[Источник]:
В пространство социально-речевой коммуникации включена еще одна ролевая позиция – оппонента , содержание которой не совсем стабильно, поскольку реагирует на политическую повестку дня, и которая, как все уже перечисленные ролевые типы, влияет на формирование имиджа М. Захаровой.
Дипломатический комментирующий диалог, как правило, исключает прямые обращения к оппоненту, поэтому его позиция элиминирована из структуры высказывания, описывающего актуальную речевую ситуацию, а личные местоимения 2 лица, предназначенные в языке для обозначения адресата, отсутствуют.
Оппонент тем не менее представлен как один из участников социально-речевой коммуникации на диктумном уровне высказывания. Он обозначается именем собственным, если речь идет о персоне, или именем нарицательным (словосочетанием), если речь идет о коллективном субъекте; например: журналисты медиаконцерна Р. Мердока, Вашингтон, США, украинская сторона и т.п. Свое отношение к оппоненту, противостояние ему как сопернику спикер стандартно выражает, используя свернутые пропозиции качественной характеризации: Именно Вашингтон, США, взяли на себя священное обязательство [с ироничной интонацией. - прим. авт. ] провести эту работу (Брифинг, февраль, 2017); Журналисты медиаконцерна Р. Мердока проводят очередную антироссийскую кампанию (Брифинг, март, 2016); Еще раз напоминаю, что украинской стороной было организовано фальшивое мероприятие (Брифинг, март, 2018).
Заметим, что отрицательная оценка, оформленная квалификативами и распространенная на второстепенные актанты объектного типа, оказывается при этом на периферии высказывания.
Впрочем, коммуникативный статус оценки может и повышаться, если совместно с объектом она входит в сегментированную конструкцию, позволяющую выделять тему высказывания; например: Что касается вопроса о неспособности США отделить террористов от оппозиции… (Брифинг, декабрь, 2018).
Метасценарии коммуникации в текстах М. Захаровой. Анализ показал, что события социально-речевой коммуникации спикер регулярно представляет в виде ряда последовательных действий, маркируя каждое из них предикатом с семантикой восприятия, социальной, интеллектуальной или речевой активности; см. пример: Как ожидается, в центре внимания будет обстановка, складывающаяся на палестино-израильском треке, в том числе <…>. Планируется подробно рассмотреть проблематику скорейшего восстановления палестинского национального единства <…>. Состоится также обмен мнениями о путях улучшения социально-экономического <…>. Помимо этого будут рассмотрены актуальные вопросы двусторонней повестки дня, в том числе ход реализации договоренностей (Брифинг, декабрь, 2018). Эффект от таких последовательностей оттачивается с помощью грамматики, когда начинающие ряд предикаты, как в приведенном выше фрагменте, использованы в форме настоящего времени ( планируется, ожидается ), а завершающие – в форме будущего ( состоится, будут рассмотрены ). Можно трактовать подобные последовательности как инструмент экспертного прогнозирования, в успешности которого спикер не сомневается.

[Предоставленные материалы]:
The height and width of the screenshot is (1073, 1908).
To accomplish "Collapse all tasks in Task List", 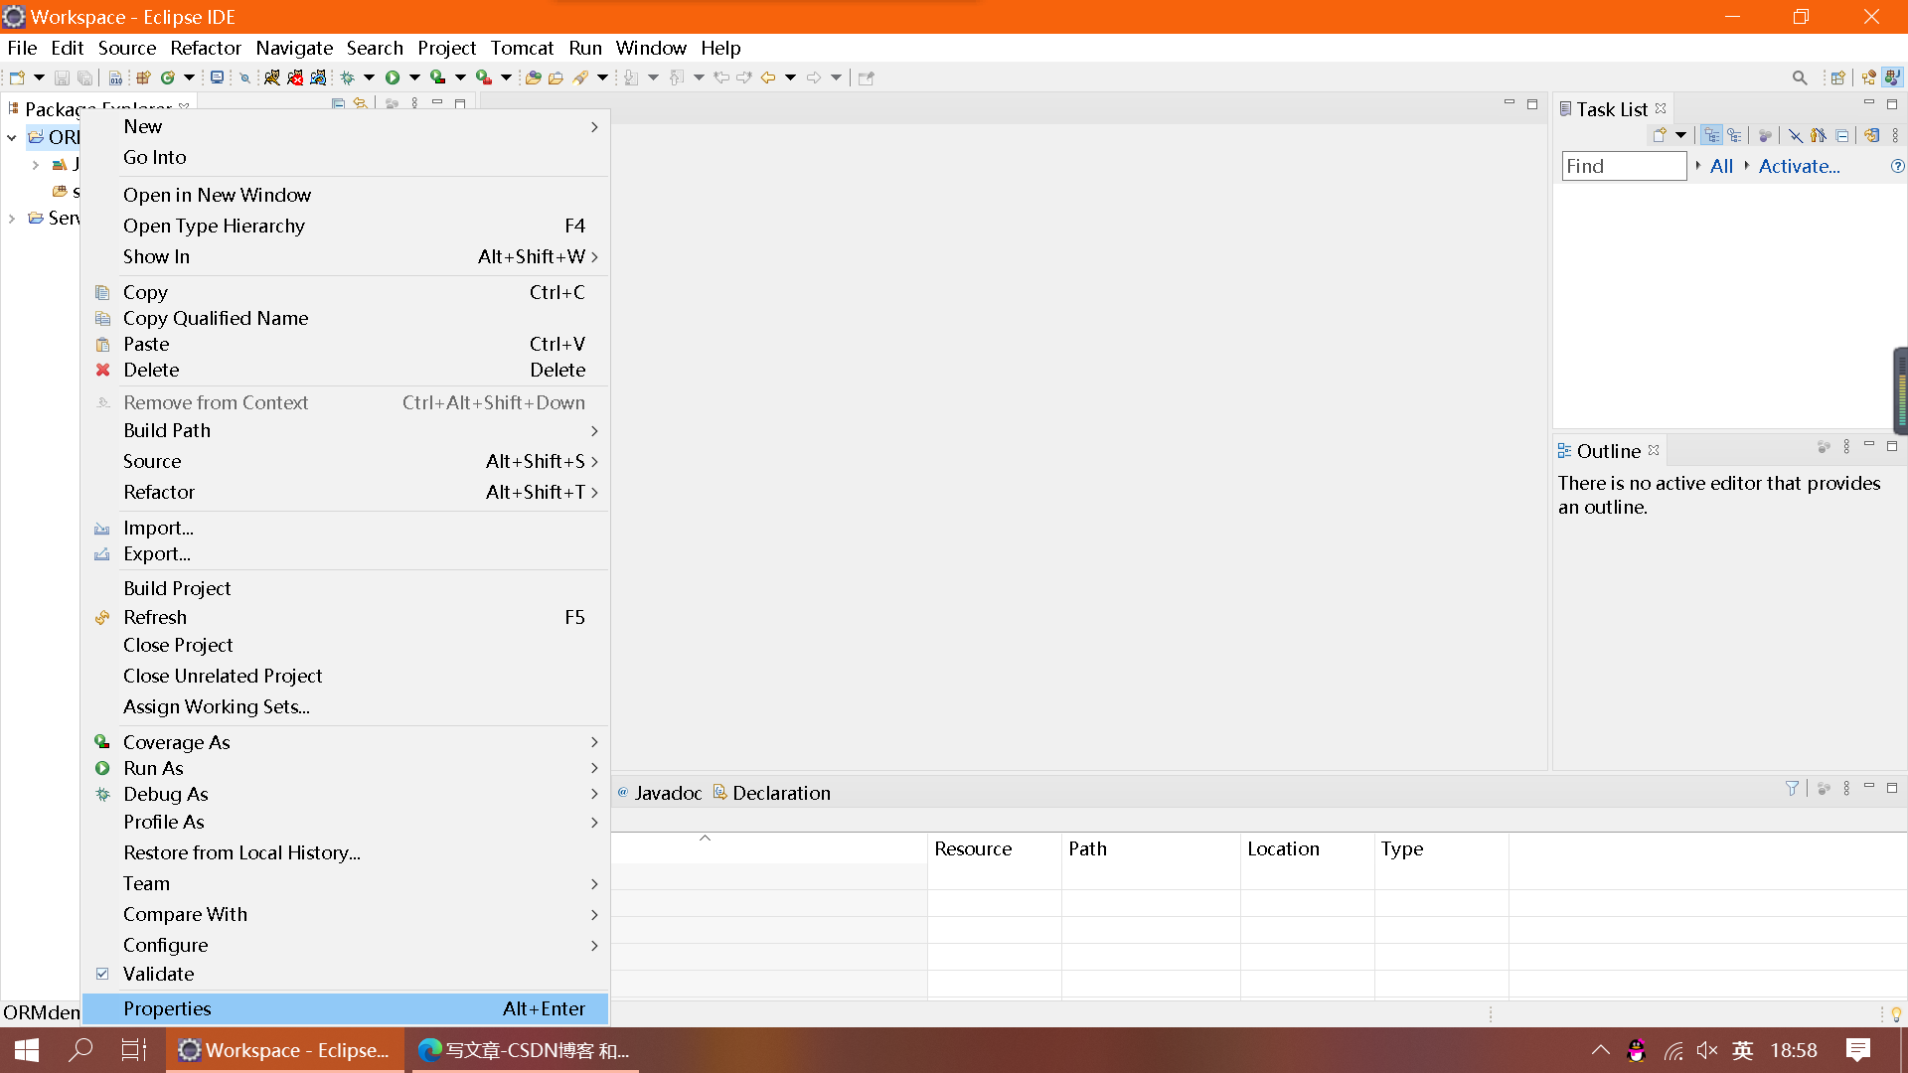I will (x=1842, y=135).
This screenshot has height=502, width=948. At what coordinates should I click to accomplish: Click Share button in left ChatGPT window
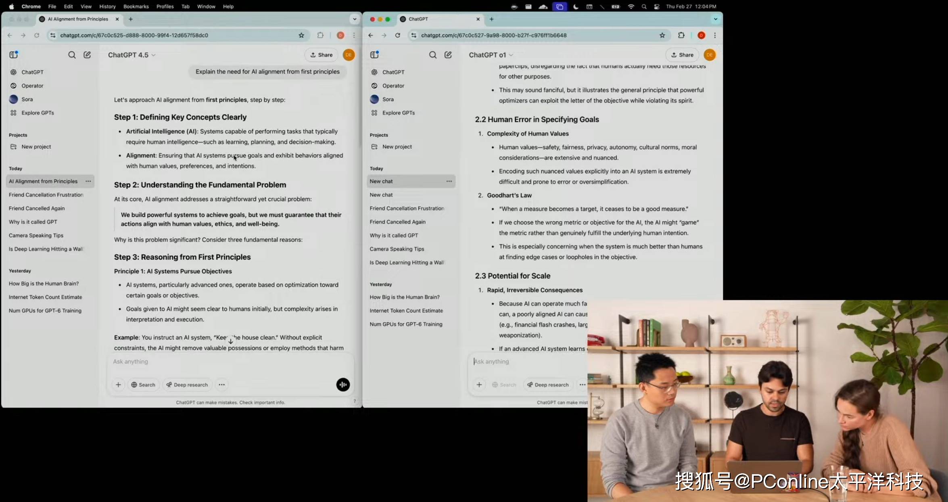(321, 55)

[Задания]:
(a) Ответьте на вопросы по тексту о речи М. Захаровой:
(i) Как обозначается оппонент, если речь идет о коллективном субъекте?
(ii) Какие местоимения, по словам текста, отсутствуют в дипломатическом комментирующем диалоге?
(iii) В форме какого времени использованы предикаты, завершающие ряд в приведенном фрагменте брифинга?
(b) Перечислите все обозначения оппонента, которые текст о речи М. Захаровой приводит после слова «например» в абзаце об именах собственных и нарицательных.
(c) Подхватите текст о речи М. Захаровой и продолжите его, начиная сразу после последнего предложения.

[Ответы]:
(a)
(i) Именем нарицательным (словосочетанием).
(ii) Личные местоимения 2 лица.
(iii) В форме будущего времени («состоится», «будут рассмотрены»).

(b) журналисты медиаконцерна Р. Мердока; Вашингтон; США; украинская сторона

(c)
Если событие, которое представляет спикер, не входит в сферу ответственности российской стороны, рассматриваемые ряды репрезентируются предикатами «акцентированного восприятия» или социально-речевого действия: следим, наблюдаем, отмечаем, рассматриваем, обращаем внимание, уделяем внимание; требуем и т.п., – что позволяет актуализировать смыслы косвенного контроля и особого внимания к происходящему; см. пример: Внимательно следим за развитием этой ситуации. Отмечаем абсолютно недопустимое отношение к российской гражданке со стороны американских властей. То, что американские власти позволяют себе делать в отношении М.В. Бутиной, думаю, вряд ли вынес бы человек, даже со специальной подготовкой. Вновь требуем от Вашингтона соблюдения ее законных прав и скорейшего освобождения из тюрьмы (Брифинг, декабрь, 2018). Поскольку в данном случае последовательно представлены действия соперничающей стороны, здесь также используется возможность для выражения характеристик через введение оценочных квалификативов; ср.: внимательно следим, требуем и недопустимое отношение.
Все сказанное приводит к выводу, что моделирование коммуникативной ситуации происходит в текстах М. Захаровой не только по линии ролевого состава ее участников, но и по линии событийной – в границах языковых метасценариев.
Пространство социально-речевой коммуникации в текстах Н. Поклонской. Второй спикер – Н. Поклонская – позиционирует себя как субъекта, действующего и коммуницирующего в глобальном пространстве (нашей) страны, России, Крыма и в двух других более специфицированных властных пространствах Государственной Думы (ГД) и прокуратуры .
В проанализированных текстах эти территориальные и социальные объекты могут обозначаться как локативы ( в Крым, в прокуратуре ) либо оформляются в актантных позициях посессора, бенефициента ( профильная комиссия ГД, на благо России ), а иногда - квалифика-тива ( государственный служащий, крымское управление ).
Участники социально-речевой коммуникации в текстах Н. Поклонской. Как автор высказываний спикер публикует две самохарактеристики:
– «Я -государственника»; например: Я государственный служащий, и все, что я делаю, должно идти на благо России и на благо православного русского народа (Новая газета, июль, 2016);
– «Я -прокурора»; например: Очень нужный документ, потому что я как прокурор и как председатель профильной комиссии ГД столкнулась с такой проблемой (АиФ, ноябрь, 2018).
Показательно, что данный спикер прямо обозначает свои социально-речевые статусы, используя пропозиции анкетной характеризации.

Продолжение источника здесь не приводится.